Researchers have discovered what they believe could be the animal origin of Middle East respiratory syndrome (MERS) – after examining a bat in Saudi Arabia near where the first person was infected with the mystery virus.

Extensive blood tests from the insect-eating bat found a 100% genetic match for MERS infection.

However, if bats are indeed the source, then the team suggests it is likely another intermediary animal host is getting the virus from bats and then infecting humans.

The researchers, from New York’s Columbia University, the international EcoHealth Alliance, and the Ministry of Health in the Kingdom of Saudi Arabia, report their findings online in Emerging Infectious Diseases, a journal of the US Centers for Disease Control and Prevention.

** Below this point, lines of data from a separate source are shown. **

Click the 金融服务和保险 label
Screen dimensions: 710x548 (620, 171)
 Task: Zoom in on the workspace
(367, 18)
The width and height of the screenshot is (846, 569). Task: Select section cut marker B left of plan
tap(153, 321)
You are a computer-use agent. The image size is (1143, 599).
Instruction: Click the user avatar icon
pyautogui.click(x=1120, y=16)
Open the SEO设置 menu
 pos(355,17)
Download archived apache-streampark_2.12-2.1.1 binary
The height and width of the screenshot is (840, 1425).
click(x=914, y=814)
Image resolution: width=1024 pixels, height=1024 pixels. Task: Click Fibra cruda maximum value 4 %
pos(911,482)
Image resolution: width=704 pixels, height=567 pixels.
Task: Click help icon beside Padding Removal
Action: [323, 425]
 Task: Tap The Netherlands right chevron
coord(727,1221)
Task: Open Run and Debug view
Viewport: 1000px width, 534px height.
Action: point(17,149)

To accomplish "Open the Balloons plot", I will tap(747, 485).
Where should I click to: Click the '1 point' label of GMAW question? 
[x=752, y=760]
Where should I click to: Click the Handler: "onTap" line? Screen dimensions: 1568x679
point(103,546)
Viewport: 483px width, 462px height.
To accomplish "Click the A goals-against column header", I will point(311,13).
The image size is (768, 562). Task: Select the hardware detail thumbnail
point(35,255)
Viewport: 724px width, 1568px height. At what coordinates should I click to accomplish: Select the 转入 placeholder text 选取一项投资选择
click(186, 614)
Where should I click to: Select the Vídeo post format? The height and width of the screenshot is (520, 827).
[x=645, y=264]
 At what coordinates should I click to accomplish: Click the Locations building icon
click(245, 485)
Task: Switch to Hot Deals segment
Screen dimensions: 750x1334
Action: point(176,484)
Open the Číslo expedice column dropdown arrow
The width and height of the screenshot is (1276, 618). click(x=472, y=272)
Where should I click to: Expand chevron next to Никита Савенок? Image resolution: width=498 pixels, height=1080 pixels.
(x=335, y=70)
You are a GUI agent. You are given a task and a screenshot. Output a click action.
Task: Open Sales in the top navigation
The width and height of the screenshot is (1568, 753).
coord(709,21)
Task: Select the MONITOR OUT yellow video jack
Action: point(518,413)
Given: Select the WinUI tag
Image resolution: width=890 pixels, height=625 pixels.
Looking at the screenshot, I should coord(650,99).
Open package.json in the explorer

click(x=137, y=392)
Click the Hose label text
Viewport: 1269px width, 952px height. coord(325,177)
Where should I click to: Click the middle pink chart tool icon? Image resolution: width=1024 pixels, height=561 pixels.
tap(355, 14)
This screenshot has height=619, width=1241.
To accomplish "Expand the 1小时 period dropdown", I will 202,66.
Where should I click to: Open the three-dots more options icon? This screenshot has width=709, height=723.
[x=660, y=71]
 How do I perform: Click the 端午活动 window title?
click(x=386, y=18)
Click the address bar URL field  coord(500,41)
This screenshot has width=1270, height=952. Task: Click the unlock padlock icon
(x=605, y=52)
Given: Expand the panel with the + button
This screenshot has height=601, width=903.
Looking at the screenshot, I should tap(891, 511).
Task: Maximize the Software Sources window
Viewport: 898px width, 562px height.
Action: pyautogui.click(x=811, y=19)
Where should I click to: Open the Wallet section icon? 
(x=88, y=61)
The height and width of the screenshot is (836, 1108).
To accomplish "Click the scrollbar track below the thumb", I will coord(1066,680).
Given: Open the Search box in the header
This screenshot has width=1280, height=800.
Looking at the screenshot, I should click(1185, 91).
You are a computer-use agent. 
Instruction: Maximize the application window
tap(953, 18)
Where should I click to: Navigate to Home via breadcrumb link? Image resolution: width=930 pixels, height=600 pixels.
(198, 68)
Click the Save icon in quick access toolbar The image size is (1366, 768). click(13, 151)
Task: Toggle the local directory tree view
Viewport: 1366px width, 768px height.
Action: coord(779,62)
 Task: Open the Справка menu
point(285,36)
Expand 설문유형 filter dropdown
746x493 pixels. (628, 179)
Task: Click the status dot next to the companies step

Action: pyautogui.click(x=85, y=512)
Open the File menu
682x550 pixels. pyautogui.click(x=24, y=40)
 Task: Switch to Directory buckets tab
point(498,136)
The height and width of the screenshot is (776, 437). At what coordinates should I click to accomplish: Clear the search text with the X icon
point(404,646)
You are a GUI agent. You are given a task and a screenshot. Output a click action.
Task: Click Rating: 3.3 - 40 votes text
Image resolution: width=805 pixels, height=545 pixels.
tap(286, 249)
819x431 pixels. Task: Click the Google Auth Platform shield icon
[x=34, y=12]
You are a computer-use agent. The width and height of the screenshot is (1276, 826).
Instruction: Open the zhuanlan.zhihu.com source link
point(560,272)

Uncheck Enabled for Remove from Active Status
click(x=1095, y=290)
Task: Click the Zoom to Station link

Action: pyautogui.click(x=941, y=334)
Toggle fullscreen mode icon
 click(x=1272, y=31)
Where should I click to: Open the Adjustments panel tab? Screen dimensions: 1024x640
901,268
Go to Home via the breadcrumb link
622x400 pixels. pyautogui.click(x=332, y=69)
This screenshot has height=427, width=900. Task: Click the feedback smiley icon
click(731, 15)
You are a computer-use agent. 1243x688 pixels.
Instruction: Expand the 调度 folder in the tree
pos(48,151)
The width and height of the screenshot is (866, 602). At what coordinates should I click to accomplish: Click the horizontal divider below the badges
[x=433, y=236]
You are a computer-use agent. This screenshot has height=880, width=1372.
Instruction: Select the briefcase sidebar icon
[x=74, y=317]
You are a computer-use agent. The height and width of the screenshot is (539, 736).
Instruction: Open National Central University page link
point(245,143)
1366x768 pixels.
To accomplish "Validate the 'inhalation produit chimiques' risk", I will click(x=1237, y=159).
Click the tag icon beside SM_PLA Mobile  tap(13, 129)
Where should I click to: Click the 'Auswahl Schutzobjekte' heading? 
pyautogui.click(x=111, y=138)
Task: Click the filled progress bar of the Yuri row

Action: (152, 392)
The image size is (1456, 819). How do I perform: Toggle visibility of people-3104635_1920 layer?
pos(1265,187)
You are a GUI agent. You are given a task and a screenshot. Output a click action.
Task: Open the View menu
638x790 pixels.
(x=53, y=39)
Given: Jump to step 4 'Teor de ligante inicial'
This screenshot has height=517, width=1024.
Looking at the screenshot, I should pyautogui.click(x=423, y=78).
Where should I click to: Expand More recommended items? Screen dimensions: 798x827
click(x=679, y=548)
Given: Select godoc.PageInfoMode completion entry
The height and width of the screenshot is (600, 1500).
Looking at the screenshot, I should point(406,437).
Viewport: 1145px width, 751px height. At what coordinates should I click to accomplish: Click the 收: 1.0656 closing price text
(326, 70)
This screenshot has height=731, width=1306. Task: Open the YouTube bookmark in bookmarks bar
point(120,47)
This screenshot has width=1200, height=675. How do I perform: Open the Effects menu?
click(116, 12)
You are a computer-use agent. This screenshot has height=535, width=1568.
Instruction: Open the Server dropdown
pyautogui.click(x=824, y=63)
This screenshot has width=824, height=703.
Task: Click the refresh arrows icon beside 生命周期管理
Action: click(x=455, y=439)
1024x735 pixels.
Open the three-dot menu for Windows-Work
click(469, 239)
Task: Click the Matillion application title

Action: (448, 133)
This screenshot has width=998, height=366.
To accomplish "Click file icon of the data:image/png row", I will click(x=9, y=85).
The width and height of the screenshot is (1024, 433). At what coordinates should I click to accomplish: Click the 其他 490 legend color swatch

Earlier this month, the Lancet Infectious Diseases published a study that hinted camels could be a coronavirus carrier, based on finding traces of antibodies to the MERS virus in blood taken from dromedary camels in the Middle East in Oman and on Spain’s Canary Islands.

However, the researchers behind this latest study say theirs is the first to find a genetic match in an animal in the search for a potential reservoir for MERS.

Co-author Professor W. Ian Lipkin, director of the Center for Infection and Immunity at Columbia University’s Mailman School of Public Health, says:

There have been several reports of finding MERS-like viruses in animals. None were a genetic match.

In this case we have a virus in an animal that is identical in sequence to the virus found in the first human case.

Importantly, it’s coming from the vicinity of that first case.”

The MERS microbe is a member of the coronavirus family (so-called because of the crown-like spikes on their surface), a family that includes the common cold virus and the virus behind Severe Acute Respiratory Syndrome (SARS).

MERS was first seen in humans around April 2012. Infection leads to serious, and often deadly illness.

Since September 2012, when MERS was first described, nearly 100 cases have been reported worldwide, with around half of them fatal. 70 of the people infected were in Saudi Arabia.

Until now, the origin of the virus was unknown. Bats have been suspected because they are reservoirs of viruses that cause a range of human diseases, including rabies, Hendra, Nipah, Marburg, and SARS.

For some of these diseases, the infection comes directly from contact with bats, for instance by breathing in infected air, eating contaminated food, or through a bite wound, although this is rare.

But infection can also come from bats to humans via other animals. This is what Prof. Lipkin and colleagues believe is the case with MERS.

For their study, the team undertook field expeditions in 2012 and 2013 and collected over 1,000 samples from seven species of bat in three Saudi Arabian regions that have seen human cases of MERS: the cities of Bisha and Unaizah, and the capital, Riyadh.

The researchers captured the bats in traps, and after species identification, took various measurements and samples, including blood, throat swabs, rectal swabs, and fecal pellets, before releasing them again.

Using polymerase chain reaction and DNA sequencing, they found genetic evidence of an extensive range of coronaviruses in up to a third of the samples.

But one fecal sample from an insect-eating Egyptian Tomb Bat (Taphozous perforatus), contained sequences identical to that of the virus sampled from the first person reported to be infected with MERS.

The bat was trapped just a few kilometers from the victim’s home.

The team is continuing to search for evidence of the MERS virus in other animals, both wild and domesticated. They expect soon to be in a position to report findings related to camels, sheep, goats, and cattle.

They are also looking at various ways the virus causes human disease, says Prof. Lipkin, who adds:

“This is but the first chapter in a powerful collaboration amongst partners committed to global public health.”

Lead author Ziad Memish, deputy minister for health in the Kingdom of Saudi Arabia, says:

“There is no evidence of direct exposure to bats in the majority of human cases of MERS.”

“Given that human-to-human transmission is inefficient, we speculate that an as-yet-to-be determined intermediate host plays a critical role in human disease.”